If he were to become president, former Starbucks CEO Howard Schultz has vowed to hire staff that “truly represents America in every way.” He got an early jump on that with a hire representing a particular corner of America: the corporate boardroom.
Tucker Warren, who has been running communications for Schultz’s independent, not-yet-presidential campaign since January, is also a partner with Hamilton Place Strategies, a public relations firm for numerous corporate clients, including several big banks. Founded by Tony Fratto, a former press aide to George W. Bush, Hamilton Place has for years cranked out arguments favoring financial deregulation and opposing the breakup of the nation’s largest financial firms.
Schultz has spent the early part of his presidential exploration avoiding specifics and defining himself as a “centrist independent,” midway between progressives like Bernie Sanders and Elizabeth Warren and reactionaries like Donald Trump. He has said that he would not sign any legislation unless it has bipartisan support, and that his cabinet would include Democrats and Republicans. He has highlighted the budget deficit and “limiting the power of lobbyists and special interests in Washington.”
That goal appears to be at odds with Schultz’s staffing decisions, given that Warren’s employer works for a multitude of special interest groups.
Warren told The Intercept in an email that he is on leave from Hamilton Place and “focused full-time on Howard Schultz.” On Hamilton Place’s website, Warren is still listed as a partner, and his LinkedIn page states that both jobs are current.
Hamilton Place Strategies did not return a request for comment. Currently, Warren is the only member of the PR shop who is employed by Schultz.
“My work for Howard Schultz has no bearing on HPS or the counsel it provides to clients,” Warren said to The Intercept. However, given the breadth of his corporate clients, the potential for a conflict of interest is strong. Warren’s Hamilton Place bio indicates that he “oversees client accounts pertaining to domestic and international finance, trade, insurance, healthcare, education, manufacturing, transportation, and technology,” which describes nearly all major domestic policy that a president would need to administer.
Warren would not commit to recusing himself from working on these issues as part of the Schultz campaign. “I will absolutely and without hesitation engage on issues – the list you provided is basically the entire U.S. economy – where my career has given me understanding that can inform our team’s thinking,” he wrote.
He joined Hamilton Place in 2011 and was made a partner in 2014. Previously, he was the communications director for the Financial Crisis Inquiry Commission, which studied the 2008 banking industry crash. Before that, at the PR firm Edelman, he worked with corporate clients like JPMorgan Chase and AstraZeneca. Warren has largely worked behind the scenes at Hamilton Place, but the firm’s positioning on key issues of financial regulation offers a window into the work he did.

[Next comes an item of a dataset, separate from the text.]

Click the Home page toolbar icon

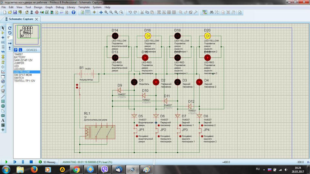pyautogui.click(x=26, y=12)
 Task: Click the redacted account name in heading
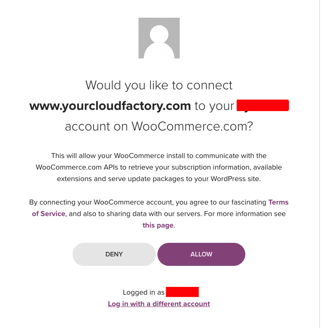263,105
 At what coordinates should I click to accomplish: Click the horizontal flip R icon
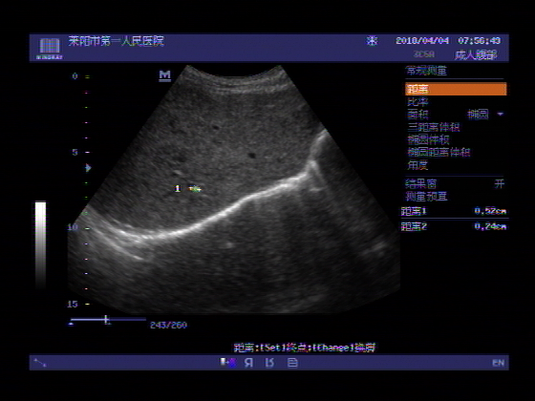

Hamilton Place is most widely known for going to bat for Wall Street. Major trade associations and big banks are some of the firm’s largest clients. Fratto, who was a Treasury Department spokesperson under George W. Bush, frequently pops up in financial regulation-related stories, scoffing at the need for new rules on the big banks. In 2016, Fratto was one of the biggest opponents of the 21st century Glass-Steagall Act, which would have imposed a firewall separating investment banks that engage in trading activity from commercial banks that take deposits.
Fratto also has been one of the most consistent backers of the Export-Import Bank, which facilitates cheap loans for foreign deals with U.S. multinationals. Hamilton Place created “Exporters for Ex-Im,” an ad hoc group of companies seeking to turn the cheap lending spigot back on.
In 2013, Hamilton Place released a report called “Banking on our Future: The Value of Big Banks in a Global Economy,” which argued that capping the size of U.S. banks would reduce American influence and competitiveness, while not making the global financial system any safer. “The truth is that the U.S. needs both large multinational banks and small community banks in order to service the needs of the U.S. and global economies,” the report reads. The report also claimed that U.S. banks aren’t that big compared to European counterparts, though that margin disappears when using comparative international accounting standards.
A more recent report in July 2017 pronounced big banks “safe and sound.” Notably, Hamilton Place didn’t reverse this pronouncement amid the significant bank deregulation put in place by the Trump administration.
In short, Hamilton Place is a full-service support staff for Wall Street banks, parroting their arguments at every turn for years. And now one of their partners is doing communication for a possible presidential candidate.